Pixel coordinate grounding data

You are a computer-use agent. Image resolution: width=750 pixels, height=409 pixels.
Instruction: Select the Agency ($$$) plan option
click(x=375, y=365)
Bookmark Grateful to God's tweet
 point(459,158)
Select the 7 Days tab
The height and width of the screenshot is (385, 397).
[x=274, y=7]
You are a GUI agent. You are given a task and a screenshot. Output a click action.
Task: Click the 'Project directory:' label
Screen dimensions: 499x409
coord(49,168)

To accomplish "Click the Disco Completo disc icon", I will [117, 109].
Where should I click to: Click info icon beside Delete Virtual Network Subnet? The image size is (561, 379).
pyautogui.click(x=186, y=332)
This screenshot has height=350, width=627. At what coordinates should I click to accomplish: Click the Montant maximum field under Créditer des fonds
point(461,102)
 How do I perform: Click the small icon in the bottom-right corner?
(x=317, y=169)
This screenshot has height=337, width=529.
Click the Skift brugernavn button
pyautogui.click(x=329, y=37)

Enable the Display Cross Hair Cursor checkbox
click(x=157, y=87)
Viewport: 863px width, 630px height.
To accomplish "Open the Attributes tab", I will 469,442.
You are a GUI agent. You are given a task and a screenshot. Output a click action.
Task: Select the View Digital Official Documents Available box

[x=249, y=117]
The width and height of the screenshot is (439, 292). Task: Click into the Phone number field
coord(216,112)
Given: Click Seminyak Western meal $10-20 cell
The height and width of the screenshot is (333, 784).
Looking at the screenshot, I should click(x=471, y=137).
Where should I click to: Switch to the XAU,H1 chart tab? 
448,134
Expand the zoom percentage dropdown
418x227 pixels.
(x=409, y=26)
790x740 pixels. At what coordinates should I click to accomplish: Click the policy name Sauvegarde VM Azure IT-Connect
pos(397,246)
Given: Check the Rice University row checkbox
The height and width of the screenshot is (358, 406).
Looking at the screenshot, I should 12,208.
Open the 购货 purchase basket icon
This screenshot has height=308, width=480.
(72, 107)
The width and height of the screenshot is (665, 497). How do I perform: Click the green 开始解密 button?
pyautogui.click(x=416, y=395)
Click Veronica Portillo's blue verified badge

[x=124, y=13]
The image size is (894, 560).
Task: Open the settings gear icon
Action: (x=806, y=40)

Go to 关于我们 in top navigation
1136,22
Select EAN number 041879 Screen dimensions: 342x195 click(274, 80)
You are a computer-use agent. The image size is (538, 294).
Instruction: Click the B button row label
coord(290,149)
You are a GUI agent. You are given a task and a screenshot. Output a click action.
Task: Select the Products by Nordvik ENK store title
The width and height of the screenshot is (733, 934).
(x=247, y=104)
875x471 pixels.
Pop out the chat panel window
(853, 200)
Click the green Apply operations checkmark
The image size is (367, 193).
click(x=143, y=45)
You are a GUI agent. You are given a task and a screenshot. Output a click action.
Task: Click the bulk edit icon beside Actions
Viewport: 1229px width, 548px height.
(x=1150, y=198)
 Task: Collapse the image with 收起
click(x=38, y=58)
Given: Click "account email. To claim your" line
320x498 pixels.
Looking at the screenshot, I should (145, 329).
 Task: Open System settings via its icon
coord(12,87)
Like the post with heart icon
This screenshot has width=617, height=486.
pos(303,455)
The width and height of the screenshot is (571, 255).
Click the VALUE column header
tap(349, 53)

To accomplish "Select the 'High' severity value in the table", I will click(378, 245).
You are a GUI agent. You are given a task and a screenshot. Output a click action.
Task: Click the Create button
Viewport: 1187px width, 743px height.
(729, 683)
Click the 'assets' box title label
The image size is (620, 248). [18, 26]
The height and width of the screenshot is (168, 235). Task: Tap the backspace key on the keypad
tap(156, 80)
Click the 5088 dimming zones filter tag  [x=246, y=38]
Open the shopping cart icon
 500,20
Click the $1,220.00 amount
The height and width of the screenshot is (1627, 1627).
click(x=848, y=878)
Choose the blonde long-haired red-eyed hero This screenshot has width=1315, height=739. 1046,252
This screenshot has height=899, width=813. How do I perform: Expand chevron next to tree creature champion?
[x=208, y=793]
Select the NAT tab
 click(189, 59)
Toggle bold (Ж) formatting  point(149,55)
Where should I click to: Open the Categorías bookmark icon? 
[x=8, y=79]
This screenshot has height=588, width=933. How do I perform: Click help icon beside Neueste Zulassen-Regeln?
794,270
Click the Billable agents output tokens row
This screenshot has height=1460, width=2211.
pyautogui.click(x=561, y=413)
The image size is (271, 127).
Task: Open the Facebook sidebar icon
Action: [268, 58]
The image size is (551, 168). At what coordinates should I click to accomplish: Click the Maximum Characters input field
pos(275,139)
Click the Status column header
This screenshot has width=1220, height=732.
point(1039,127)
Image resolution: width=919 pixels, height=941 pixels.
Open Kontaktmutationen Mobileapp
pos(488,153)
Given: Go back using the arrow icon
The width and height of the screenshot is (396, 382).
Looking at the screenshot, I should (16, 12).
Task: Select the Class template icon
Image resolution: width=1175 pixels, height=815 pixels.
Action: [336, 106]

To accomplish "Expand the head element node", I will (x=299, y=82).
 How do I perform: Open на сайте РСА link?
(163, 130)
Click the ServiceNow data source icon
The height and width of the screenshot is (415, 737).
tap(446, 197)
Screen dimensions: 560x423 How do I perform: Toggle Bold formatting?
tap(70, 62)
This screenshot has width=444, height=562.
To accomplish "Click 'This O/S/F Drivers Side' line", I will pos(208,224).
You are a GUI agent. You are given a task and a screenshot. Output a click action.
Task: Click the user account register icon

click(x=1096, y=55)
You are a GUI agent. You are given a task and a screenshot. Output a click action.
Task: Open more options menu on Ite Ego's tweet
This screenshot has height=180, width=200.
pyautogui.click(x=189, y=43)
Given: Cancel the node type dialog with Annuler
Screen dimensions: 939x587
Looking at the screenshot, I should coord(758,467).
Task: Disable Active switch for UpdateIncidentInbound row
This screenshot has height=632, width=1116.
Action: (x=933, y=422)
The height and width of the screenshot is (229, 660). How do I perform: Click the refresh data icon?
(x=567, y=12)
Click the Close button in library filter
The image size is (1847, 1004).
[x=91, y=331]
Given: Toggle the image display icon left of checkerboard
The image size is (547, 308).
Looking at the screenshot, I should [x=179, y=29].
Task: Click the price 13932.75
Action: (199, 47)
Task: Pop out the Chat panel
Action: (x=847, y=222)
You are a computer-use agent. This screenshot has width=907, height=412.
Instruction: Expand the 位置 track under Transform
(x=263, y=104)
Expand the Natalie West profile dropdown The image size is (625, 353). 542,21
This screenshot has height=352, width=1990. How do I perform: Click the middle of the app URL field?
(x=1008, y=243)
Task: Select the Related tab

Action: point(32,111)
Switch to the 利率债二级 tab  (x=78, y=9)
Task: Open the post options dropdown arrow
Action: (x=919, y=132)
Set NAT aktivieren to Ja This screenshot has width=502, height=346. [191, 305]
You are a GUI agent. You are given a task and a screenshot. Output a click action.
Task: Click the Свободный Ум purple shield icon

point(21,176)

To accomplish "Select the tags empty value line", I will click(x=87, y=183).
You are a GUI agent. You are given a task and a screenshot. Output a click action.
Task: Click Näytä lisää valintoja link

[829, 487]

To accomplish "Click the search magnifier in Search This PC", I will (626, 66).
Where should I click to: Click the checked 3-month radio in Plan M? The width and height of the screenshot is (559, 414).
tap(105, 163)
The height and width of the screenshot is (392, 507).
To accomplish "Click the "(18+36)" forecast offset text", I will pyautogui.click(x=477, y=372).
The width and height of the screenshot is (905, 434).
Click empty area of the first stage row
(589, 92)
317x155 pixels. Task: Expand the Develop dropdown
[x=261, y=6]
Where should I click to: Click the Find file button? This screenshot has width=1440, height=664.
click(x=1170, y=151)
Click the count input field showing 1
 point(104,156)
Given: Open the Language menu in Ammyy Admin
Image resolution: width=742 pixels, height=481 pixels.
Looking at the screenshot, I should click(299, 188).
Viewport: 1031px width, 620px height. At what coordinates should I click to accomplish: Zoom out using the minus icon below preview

● **Problem to solve**
Among the records above, find the lines that contain "menu" and copy every one.

● **Task output**
Task: Open more options menu on Ite Ego's tweet
Given: Open the Language menu in Ammyy Admin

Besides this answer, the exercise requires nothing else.